3.) Your next stop isn’t actually representative of another country. It’s actually quite French. But it is named after a different major city in the world, and you have a task to do here. From where you stand, continue up the island path. At the end of the path, take the stairs and turn left. At the end of the bridge, turn right (You can also descend the steps and turn right. Totally up to you.) Continue walking along the Seine. Look for the pedestrian bridge that crosses the Seine. Immediately after the bridge, there will be steps leading to a large white building on the left. Enter the building. This is an “anti-museum par excellence” – it was the pioneer of a movement of reconciliation between Paris and contemporary art. This place also has an excellent café. Feel free to stop and have a drink. Find the “photomaton” in the lobby. Do not leave until you have a photo strip to show off.

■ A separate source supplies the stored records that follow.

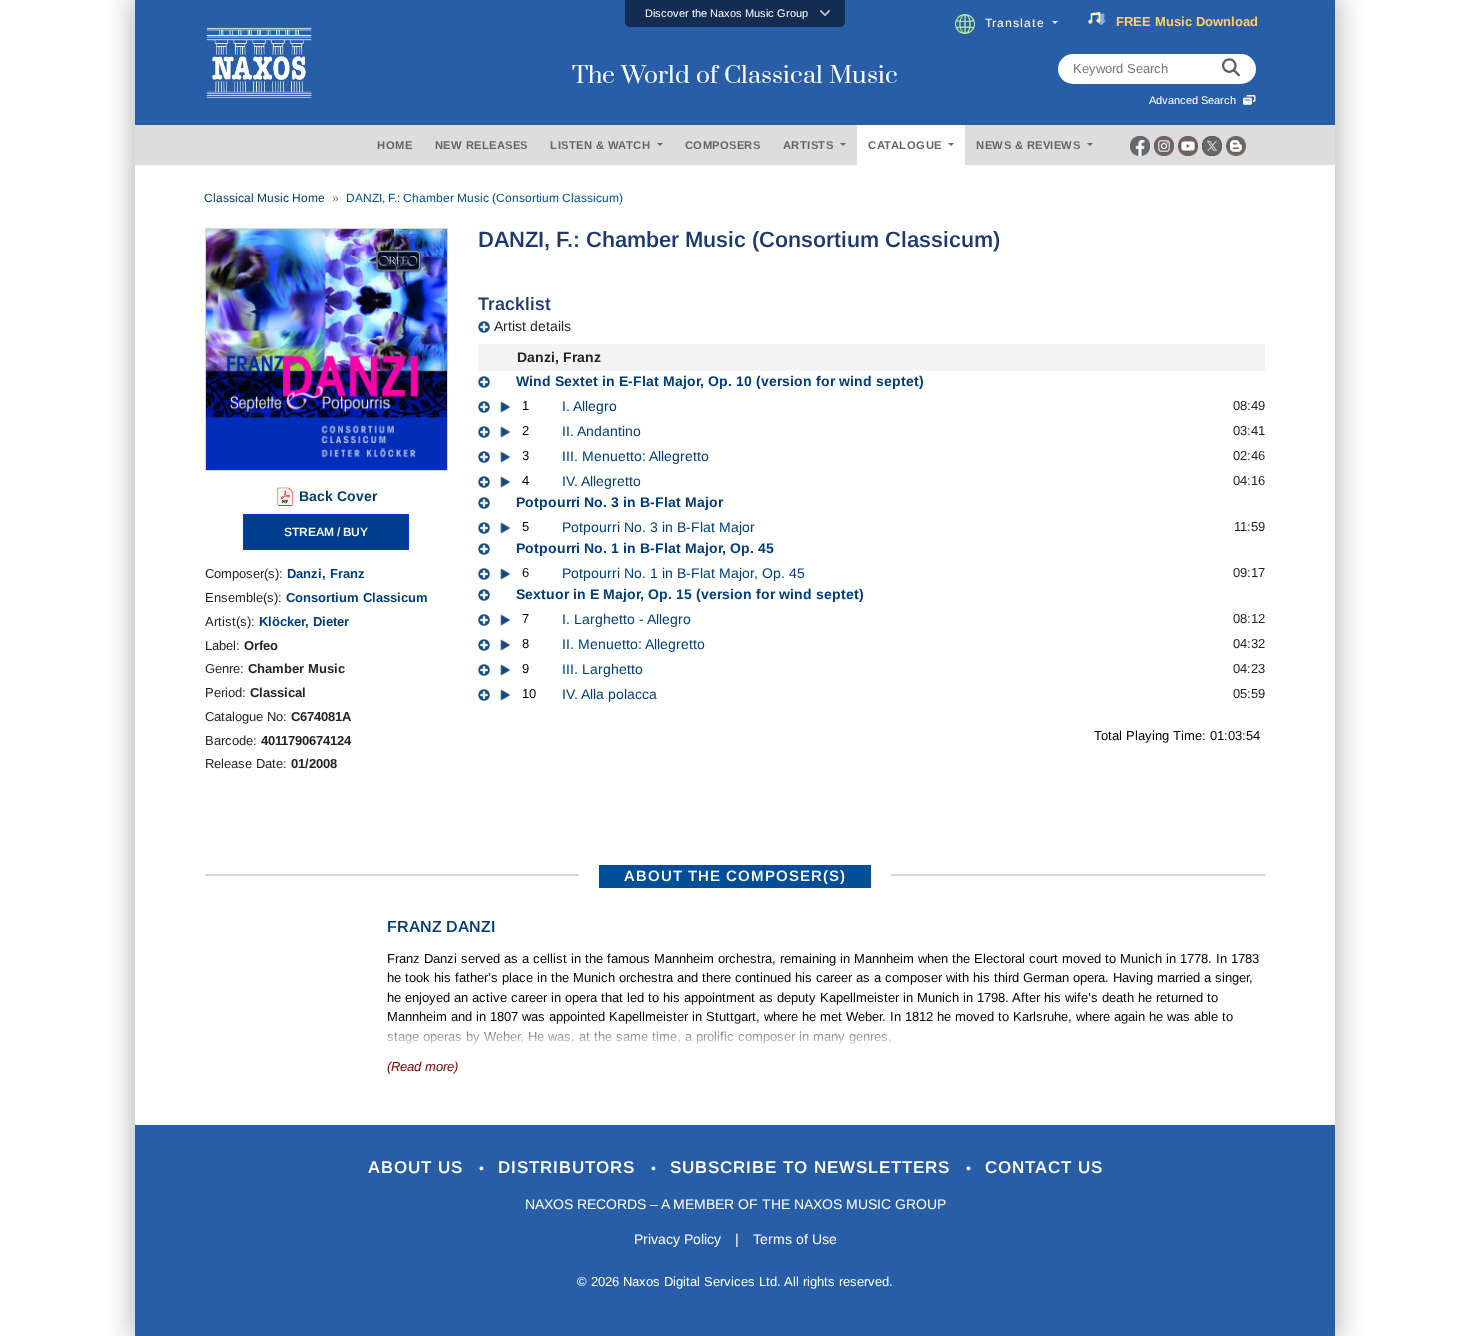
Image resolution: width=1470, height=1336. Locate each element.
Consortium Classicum (357, 597)
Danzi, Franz (326, 573)
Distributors (569, 1167)
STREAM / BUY (326, 532)
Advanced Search (1195, 100)
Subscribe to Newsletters (813, 1167)
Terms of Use (795, 1239)
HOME (394, 145)
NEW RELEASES (481, 145)
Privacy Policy (677, 1239)
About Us (418, 1167)
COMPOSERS (723, 145)
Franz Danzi (441, 926)
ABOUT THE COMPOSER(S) (735, 875)
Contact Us (1044, 1167)
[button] (735, 13)
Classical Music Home (264, 198)
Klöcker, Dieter (304, 621)
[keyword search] (1231, 69)
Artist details (532, 326)
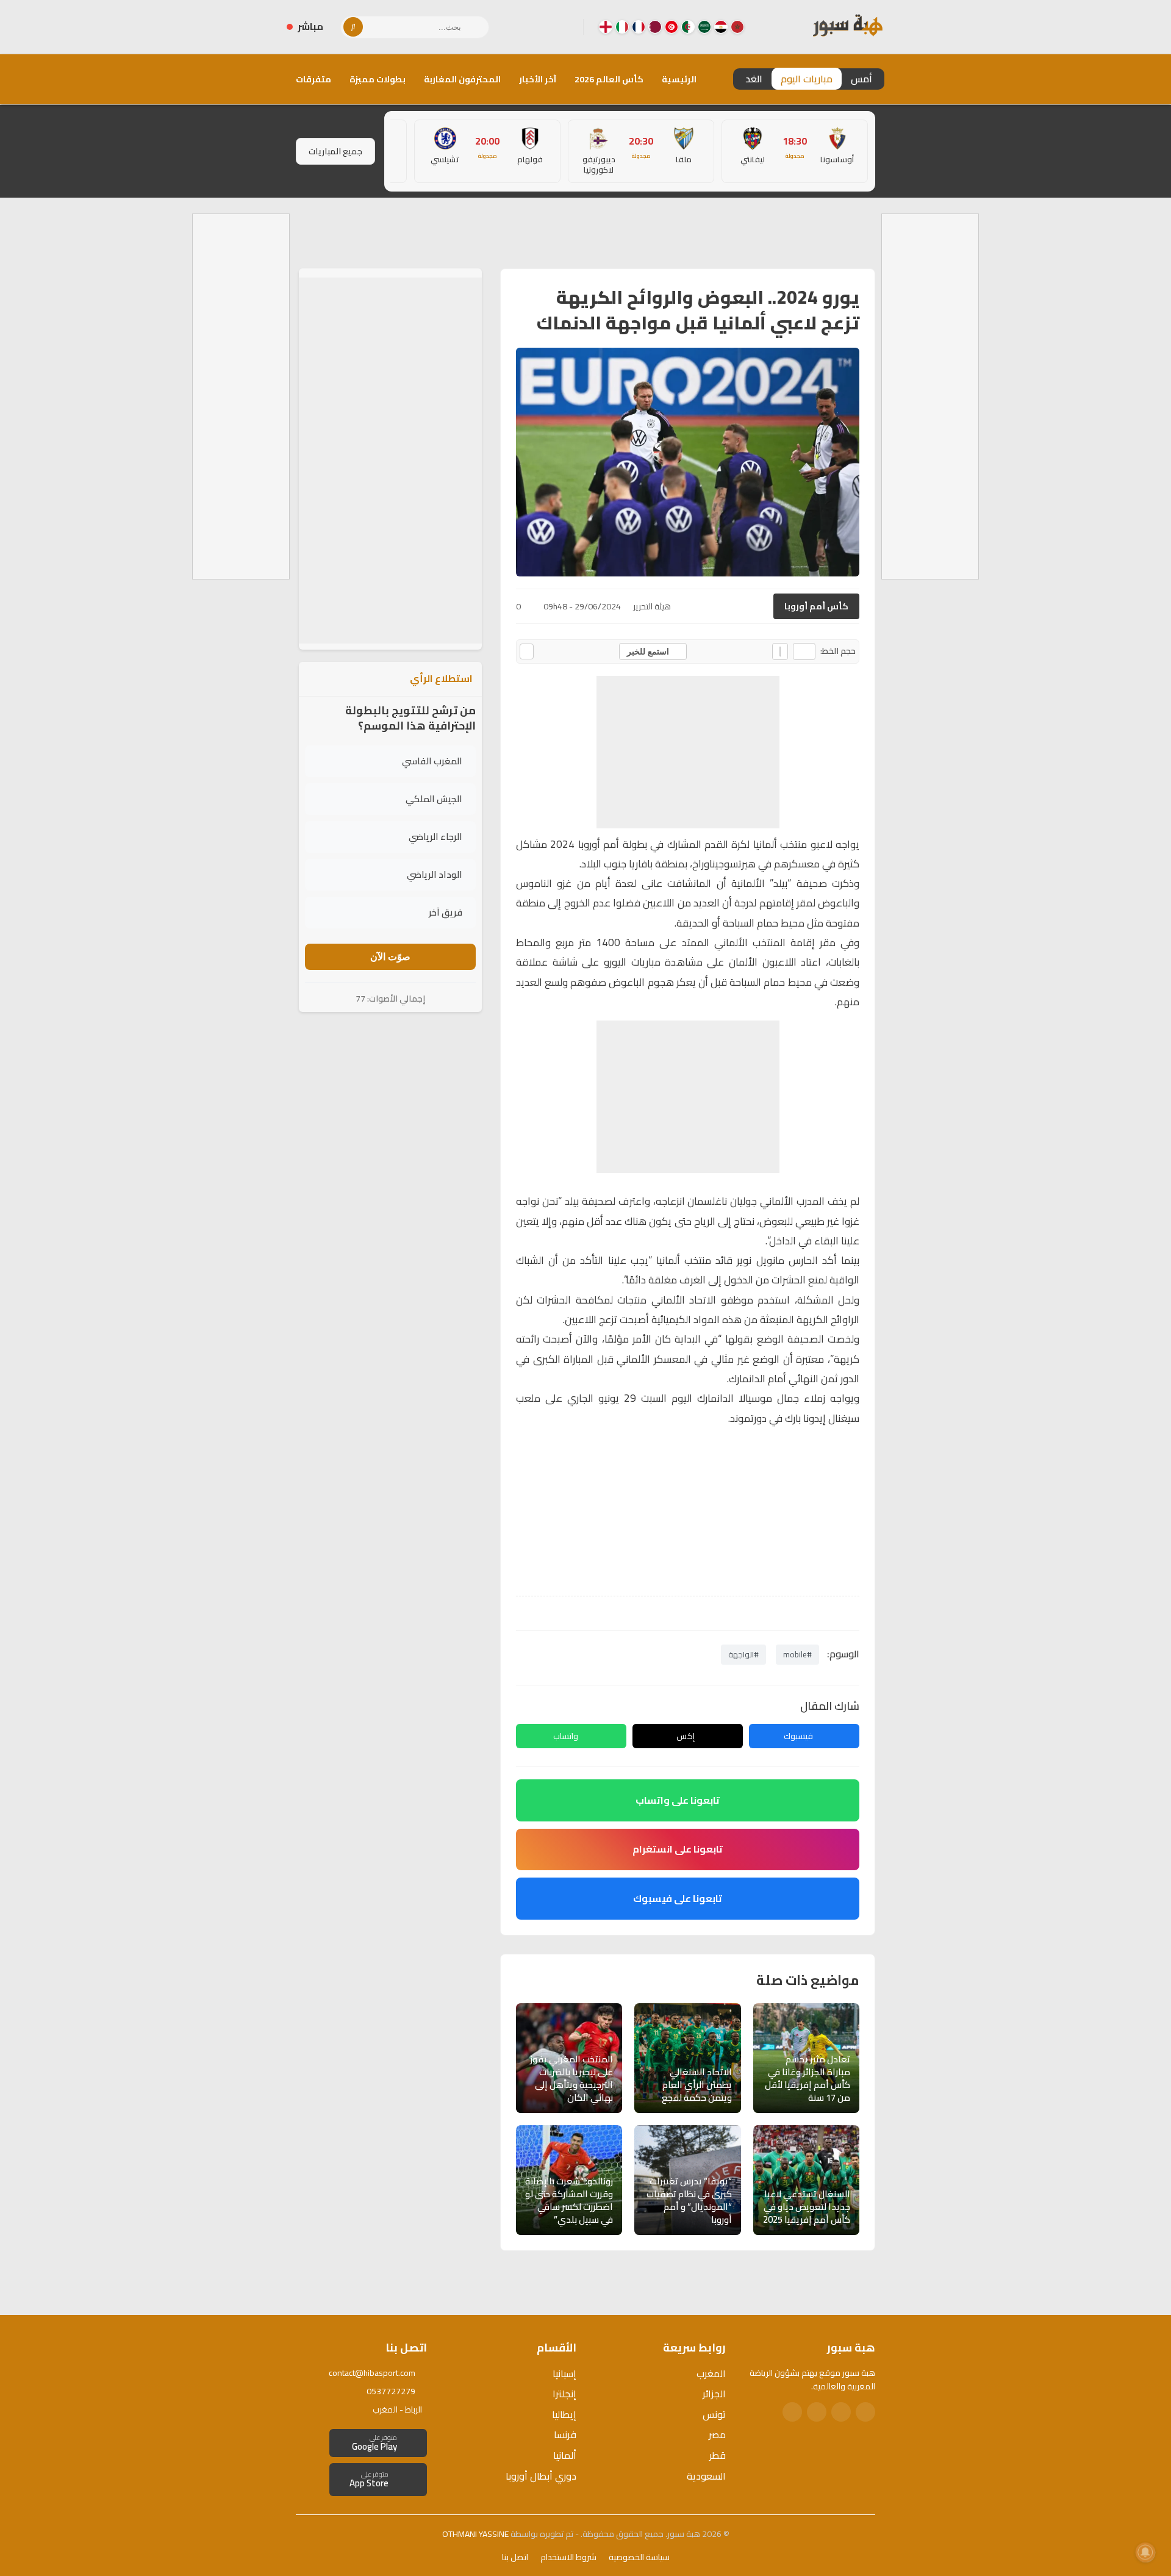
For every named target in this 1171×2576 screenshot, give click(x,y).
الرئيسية (679, 79)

4.) Leave the museum through the exit farther from the river. The building should be between you and the river. Turn left. Continue until you see the metro. Enter the metro. Head in the direction of Montreuil. Get off at the stop named after the seat of the European Parliament and the Patron Saint of Paris. When you exit the metro, head to the big arch. Turn right and continue up the street directly behind the arch. On your right you will see several passageways. Continue until you see the Brady Passage. Enter the passage and check out the shops. Continue through the next segment of the passageway.
Take a moment to think about the amazing diversity of the world and how beautiful it is that we all coexist on this crazy Earth. Then take a moment to feel sad about colonization and imperialism :-(
Congratulations on completing the Multicultural treasure hunt!